[Rows of pointing data]
------
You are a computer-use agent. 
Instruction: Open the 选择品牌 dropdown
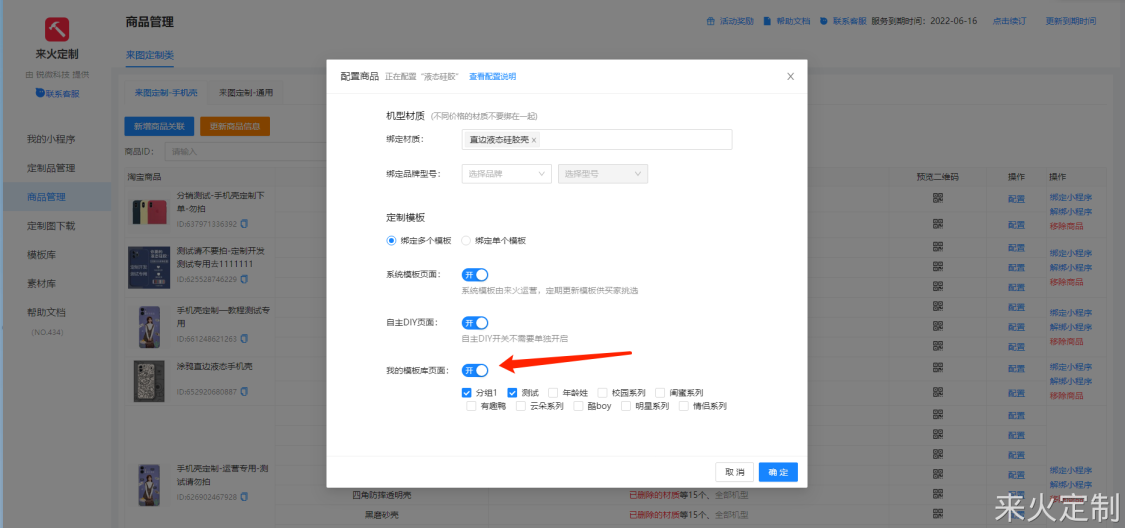(x=506, y=174)
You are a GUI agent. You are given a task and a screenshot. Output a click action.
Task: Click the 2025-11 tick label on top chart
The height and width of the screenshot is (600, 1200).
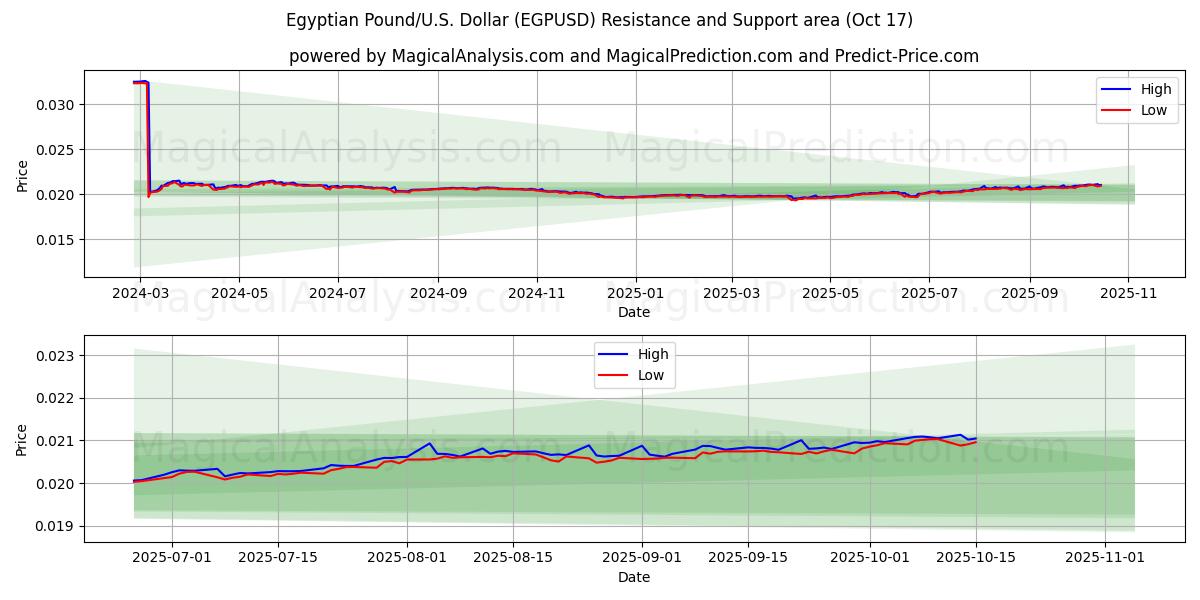pyautogui.click(x=1128, y=294)
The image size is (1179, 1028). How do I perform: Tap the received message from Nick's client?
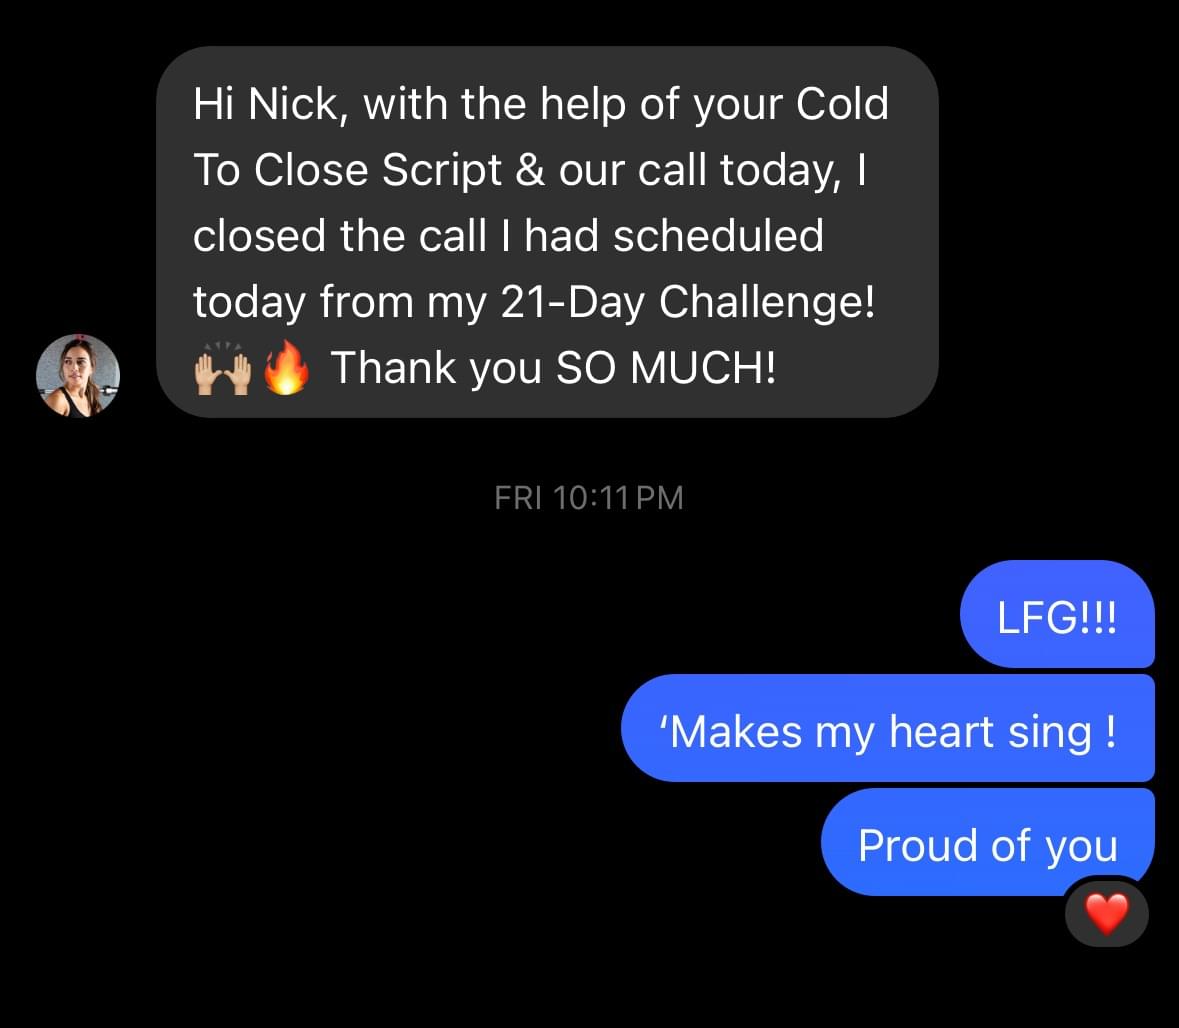point(547,232)
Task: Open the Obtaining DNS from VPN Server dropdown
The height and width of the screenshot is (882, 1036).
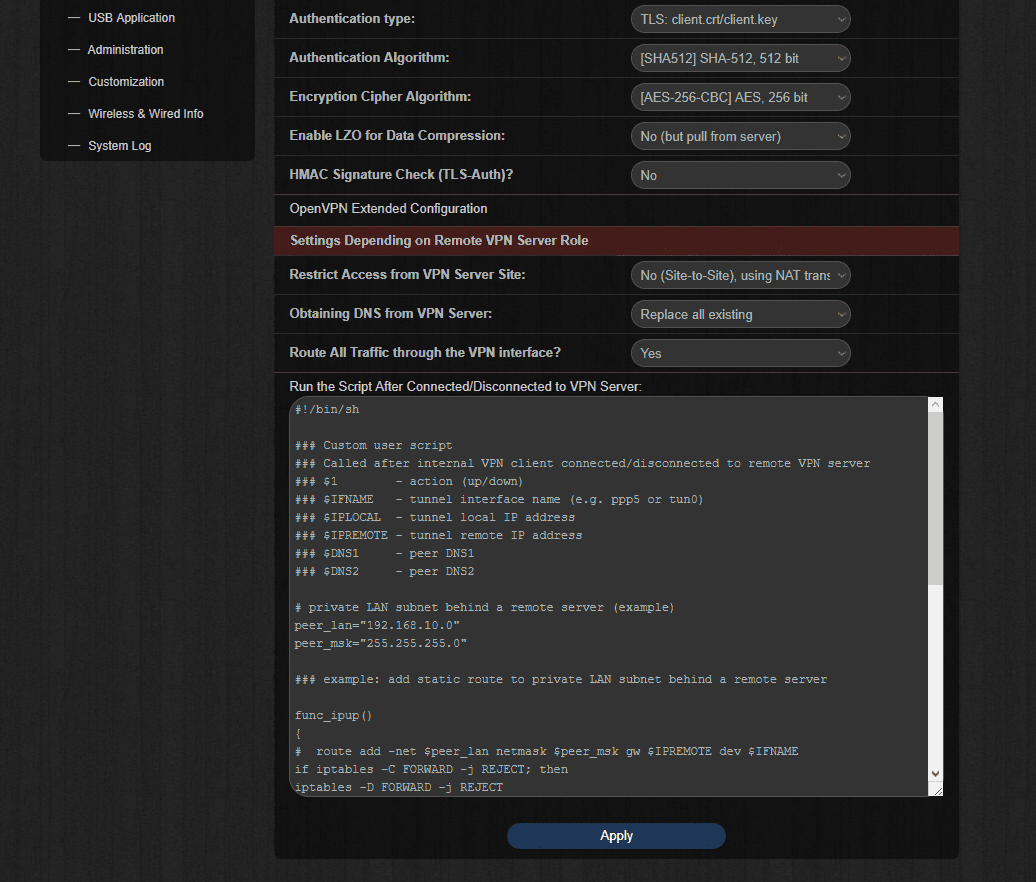Action: [740, 313]
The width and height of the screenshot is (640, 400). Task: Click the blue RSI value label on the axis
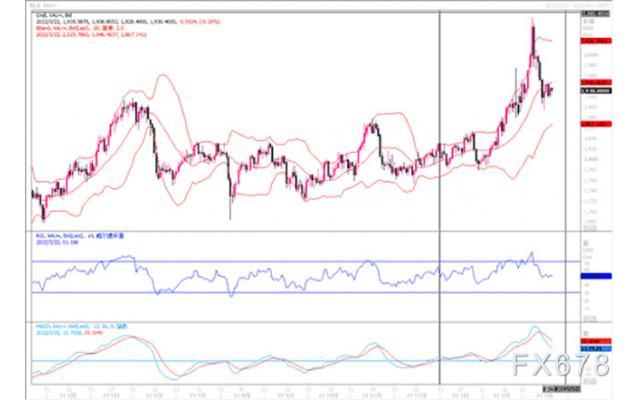click(x=596, y=276)
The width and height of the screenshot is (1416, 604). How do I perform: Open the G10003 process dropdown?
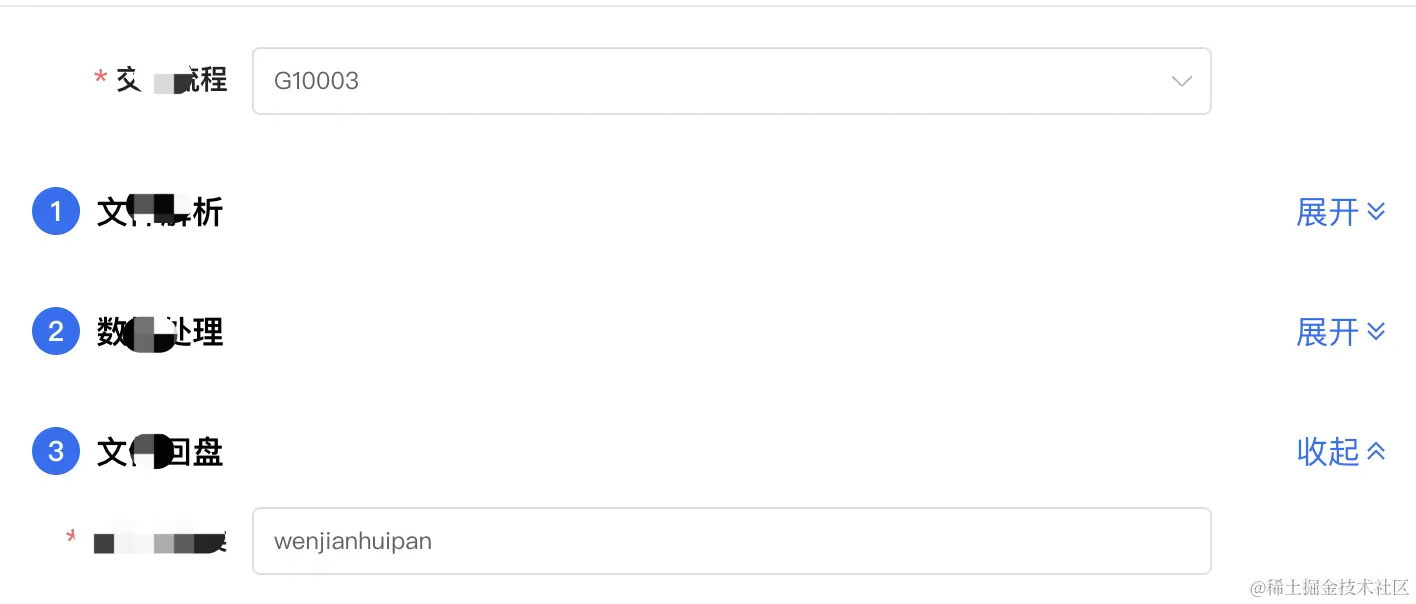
------
Copy every line of the listing above that contains the word "Open". Match case exactly.

Instruction: Open the 选择品牌 dropdown
Task: Open the Obtaining DNS from VPN Server dropdown
The width and height of the screenshot is (1416, 604). How do I perform: Open the G10003 process dropdown?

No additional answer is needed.